Com esse reposicionamento e a partir do FIDC, a PrecPago passou a investir em um tripé, cujo primeiro pilar são os investimentos em uma tecnologia própria, em busca de mais eficiência, agilidade e assertividade na segunda ponta desse modelo: a due diligence dos ativos judiciais.

Nesse formato, entre outras frentes, a fintech chega ao detalhe de avaliar a previsibilidade de pagamento dos ativos de acordo com os perfis de cada vara judicial. O que se conecta com o terceiro pilar da sua tese – a precificação correta dos precatórios e afins, que varia de caso a caso.

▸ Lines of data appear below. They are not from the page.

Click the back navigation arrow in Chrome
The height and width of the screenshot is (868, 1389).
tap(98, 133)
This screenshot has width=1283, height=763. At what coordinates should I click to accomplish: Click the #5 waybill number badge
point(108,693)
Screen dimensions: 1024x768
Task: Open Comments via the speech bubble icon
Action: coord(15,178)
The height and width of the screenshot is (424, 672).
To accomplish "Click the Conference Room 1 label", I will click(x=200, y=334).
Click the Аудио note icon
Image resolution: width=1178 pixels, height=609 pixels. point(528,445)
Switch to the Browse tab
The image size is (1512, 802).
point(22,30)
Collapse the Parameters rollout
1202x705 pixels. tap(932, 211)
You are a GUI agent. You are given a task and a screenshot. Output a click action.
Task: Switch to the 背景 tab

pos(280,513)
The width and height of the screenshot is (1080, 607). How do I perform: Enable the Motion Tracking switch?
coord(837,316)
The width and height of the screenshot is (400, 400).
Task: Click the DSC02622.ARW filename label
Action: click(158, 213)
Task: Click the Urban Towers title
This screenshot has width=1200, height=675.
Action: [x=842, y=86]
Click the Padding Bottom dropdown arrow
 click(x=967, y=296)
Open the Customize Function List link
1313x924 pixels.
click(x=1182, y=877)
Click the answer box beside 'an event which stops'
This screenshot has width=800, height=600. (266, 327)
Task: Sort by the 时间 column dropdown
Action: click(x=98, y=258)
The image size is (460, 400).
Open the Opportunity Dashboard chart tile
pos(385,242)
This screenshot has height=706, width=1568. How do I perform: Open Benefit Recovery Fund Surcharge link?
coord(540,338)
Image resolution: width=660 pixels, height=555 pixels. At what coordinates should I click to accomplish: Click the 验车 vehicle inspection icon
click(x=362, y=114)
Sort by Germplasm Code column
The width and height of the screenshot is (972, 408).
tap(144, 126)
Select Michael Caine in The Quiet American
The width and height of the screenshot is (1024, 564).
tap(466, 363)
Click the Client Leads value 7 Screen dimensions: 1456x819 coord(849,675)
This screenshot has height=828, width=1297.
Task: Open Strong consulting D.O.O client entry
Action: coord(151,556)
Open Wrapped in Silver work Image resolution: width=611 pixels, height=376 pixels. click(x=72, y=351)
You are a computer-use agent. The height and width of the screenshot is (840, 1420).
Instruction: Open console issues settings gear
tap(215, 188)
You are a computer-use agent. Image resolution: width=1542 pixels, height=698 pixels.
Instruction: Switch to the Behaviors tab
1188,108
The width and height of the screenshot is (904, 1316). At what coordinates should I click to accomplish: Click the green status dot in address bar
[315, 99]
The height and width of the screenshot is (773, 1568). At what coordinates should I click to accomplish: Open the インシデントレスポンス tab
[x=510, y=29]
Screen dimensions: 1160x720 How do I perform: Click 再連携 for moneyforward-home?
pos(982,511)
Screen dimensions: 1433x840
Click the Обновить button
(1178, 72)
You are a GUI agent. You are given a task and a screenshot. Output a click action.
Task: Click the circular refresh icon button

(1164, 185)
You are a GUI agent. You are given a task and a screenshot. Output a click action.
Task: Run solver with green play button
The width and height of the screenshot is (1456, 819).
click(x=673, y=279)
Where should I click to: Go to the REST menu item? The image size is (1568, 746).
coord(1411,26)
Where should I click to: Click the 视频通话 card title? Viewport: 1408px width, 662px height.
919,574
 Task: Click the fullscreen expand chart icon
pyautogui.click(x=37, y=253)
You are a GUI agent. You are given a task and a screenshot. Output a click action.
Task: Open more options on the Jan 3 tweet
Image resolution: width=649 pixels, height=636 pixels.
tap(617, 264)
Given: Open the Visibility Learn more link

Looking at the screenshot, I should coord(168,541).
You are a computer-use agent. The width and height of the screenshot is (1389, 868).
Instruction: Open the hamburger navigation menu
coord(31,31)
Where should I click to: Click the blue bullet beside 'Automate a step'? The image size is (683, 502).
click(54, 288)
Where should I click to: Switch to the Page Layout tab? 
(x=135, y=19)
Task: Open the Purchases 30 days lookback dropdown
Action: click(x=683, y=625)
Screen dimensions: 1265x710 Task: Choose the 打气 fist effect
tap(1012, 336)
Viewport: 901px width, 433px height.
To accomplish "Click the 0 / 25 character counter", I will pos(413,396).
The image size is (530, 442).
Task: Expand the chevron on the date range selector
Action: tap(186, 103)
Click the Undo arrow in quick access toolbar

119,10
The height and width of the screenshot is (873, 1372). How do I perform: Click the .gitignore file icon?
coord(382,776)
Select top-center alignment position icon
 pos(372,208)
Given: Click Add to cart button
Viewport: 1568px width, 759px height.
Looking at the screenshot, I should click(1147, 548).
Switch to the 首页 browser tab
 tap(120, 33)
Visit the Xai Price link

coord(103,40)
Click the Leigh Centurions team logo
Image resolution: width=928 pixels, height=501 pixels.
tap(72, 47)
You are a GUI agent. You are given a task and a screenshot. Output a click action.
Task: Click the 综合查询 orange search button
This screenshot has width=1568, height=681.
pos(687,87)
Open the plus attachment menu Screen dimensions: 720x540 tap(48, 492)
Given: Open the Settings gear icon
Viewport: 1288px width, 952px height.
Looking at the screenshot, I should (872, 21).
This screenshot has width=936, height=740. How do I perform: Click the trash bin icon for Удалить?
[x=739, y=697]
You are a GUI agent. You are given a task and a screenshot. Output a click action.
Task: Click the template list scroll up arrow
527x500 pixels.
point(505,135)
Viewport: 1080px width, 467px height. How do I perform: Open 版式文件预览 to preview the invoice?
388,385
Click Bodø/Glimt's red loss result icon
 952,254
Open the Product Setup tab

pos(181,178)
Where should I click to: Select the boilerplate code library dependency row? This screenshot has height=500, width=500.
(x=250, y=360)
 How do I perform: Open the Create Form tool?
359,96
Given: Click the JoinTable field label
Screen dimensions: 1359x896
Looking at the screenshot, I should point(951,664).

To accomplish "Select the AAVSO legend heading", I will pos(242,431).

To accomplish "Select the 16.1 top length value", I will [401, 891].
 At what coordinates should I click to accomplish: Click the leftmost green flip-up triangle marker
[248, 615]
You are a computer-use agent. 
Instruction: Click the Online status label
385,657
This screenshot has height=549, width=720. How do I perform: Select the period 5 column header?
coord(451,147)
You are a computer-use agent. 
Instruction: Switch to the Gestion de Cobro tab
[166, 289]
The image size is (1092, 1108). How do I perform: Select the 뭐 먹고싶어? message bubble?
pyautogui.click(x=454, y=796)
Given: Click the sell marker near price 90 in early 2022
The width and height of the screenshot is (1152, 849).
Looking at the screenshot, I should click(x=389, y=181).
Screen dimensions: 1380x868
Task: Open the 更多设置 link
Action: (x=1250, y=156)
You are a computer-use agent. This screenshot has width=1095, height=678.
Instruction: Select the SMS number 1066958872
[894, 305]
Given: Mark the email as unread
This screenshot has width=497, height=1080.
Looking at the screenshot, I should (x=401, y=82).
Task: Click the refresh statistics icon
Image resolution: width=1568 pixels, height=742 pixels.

Com parte da receita capturada nas taxas de deságio praticadas nessas transações, a PrecPago tem mais de 250 parceiros para a originação dessas operações, entre eles, o próprio Mercantil. E, em cinco anos, soma mais de 3 mil operações e um volume de R$ 500 milhões em antecipações.

Agora, a meta é chegar a R$ 1 bilhão em antecipações nos próximos três anos. E, num dos passos em direção a essa meta, as operações passarão a ser financiadas pelo balanço do Mercantil, a partir da cessão dos ativos do FIDC da PrecPago.

Os planos também passam por usar o ecossistema de ofertas que o banco vem construindo com foco nos clientes de mais de 50 anos como um diferencial na atração de outras operações para a fintech.

Embora não revele detalhes, Xavier diz que, em paralelo, o plano é desenvolver a quatro mãos ofertas de antecipação mais personalizadas às demandas de cada cliente. Algo que já vinha em curso, mas que deve ganhar velocidade com o novo sócio. Assim como o volume de operações feitas.

“Faltava o know how de uma instituição financeira e o Mercantil supre essa lacuna, tanto em capital como em segurança”, diz. “Porque corríamos o risco de ficarmos reféns de crescer o volume de originação e não termos a garantia de alguém que subsidiasse a compra desses ativos.”